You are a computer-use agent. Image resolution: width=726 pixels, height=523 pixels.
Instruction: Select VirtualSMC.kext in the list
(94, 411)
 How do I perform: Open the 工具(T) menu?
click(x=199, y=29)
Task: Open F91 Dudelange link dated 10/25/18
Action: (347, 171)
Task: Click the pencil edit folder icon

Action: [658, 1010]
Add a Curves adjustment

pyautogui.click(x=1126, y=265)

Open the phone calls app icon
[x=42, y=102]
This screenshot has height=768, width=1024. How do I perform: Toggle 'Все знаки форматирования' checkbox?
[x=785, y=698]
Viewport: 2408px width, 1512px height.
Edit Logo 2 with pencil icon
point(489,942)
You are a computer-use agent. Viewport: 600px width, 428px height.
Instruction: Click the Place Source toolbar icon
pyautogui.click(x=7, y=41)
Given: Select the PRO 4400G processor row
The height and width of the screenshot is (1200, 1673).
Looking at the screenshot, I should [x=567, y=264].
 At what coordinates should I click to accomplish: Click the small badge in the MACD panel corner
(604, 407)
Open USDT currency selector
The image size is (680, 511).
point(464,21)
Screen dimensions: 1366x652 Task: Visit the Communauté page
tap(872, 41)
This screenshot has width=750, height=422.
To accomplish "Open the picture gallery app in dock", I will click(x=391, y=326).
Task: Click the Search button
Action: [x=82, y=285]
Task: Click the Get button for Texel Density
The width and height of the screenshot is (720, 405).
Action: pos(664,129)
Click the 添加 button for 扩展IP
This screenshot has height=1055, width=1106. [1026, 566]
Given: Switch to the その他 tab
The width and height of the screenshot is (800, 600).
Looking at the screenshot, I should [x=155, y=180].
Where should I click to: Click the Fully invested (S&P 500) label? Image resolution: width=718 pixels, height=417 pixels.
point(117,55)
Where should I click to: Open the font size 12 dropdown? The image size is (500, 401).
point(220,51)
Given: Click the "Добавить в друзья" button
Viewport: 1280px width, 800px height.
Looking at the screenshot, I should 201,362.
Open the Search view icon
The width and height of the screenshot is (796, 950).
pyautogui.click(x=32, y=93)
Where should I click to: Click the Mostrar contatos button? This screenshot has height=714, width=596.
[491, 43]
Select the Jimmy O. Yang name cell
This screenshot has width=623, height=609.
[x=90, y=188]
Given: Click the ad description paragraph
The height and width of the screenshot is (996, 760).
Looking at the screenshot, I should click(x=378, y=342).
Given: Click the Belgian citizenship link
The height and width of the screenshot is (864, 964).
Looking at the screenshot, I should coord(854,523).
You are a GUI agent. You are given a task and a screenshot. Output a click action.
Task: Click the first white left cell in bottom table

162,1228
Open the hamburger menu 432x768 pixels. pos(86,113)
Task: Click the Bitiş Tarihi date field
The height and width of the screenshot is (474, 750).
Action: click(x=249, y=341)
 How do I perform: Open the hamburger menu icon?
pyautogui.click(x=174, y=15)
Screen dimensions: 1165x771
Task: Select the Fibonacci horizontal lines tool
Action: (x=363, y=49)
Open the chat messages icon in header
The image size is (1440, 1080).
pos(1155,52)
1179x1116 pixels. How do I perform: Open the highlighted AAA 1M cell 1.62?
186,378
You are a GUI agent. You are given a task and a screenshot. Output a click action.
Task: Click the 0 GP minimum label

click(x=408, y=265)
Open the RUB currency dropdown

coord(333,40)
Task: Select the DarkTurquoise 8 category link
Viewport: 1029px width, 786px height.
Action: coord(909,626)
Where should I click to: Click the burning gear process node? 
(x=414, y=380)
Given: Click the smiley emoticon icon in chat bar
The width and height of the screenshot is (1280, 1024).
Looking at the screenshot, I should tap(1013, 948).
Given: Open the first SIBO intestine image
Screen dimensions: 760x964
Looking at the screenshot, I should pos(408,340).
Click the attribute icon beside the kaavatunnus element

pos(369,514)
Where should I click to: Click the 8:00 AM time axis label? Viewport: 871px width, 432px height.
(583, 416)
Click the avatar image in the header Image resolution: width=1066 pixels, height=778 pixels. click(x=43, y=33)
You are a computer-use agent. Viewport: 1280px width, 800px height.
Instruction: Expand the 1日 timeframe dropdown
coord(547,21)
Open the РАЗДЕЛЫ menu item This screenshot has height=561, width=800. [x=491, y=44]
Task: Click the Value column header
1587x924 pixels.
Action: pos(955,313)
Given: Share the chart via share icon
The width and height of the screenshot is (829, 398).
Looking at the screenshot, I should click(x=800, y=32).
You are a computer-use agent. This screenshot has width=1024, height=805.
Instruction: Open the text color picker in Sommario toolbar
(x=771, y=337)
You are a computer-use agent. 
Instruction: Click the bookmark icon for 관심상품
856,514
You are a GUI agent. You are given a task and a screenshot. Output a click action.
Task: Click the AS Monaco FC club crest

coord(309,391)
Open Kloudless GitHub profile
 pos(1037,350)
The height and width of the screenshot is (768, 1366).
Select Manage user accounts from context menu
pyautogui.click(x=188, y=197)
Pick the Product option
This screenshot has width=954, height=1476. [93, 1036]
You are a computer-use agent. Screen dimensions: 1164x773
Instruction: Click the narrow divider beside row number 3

★ ★ ★

- Activity -
Return each line of the data that contains the string "chat".

- Answer to the exercise -
Open the chat messages icon in header
Given: Click the smiley emoticon icon in chat bar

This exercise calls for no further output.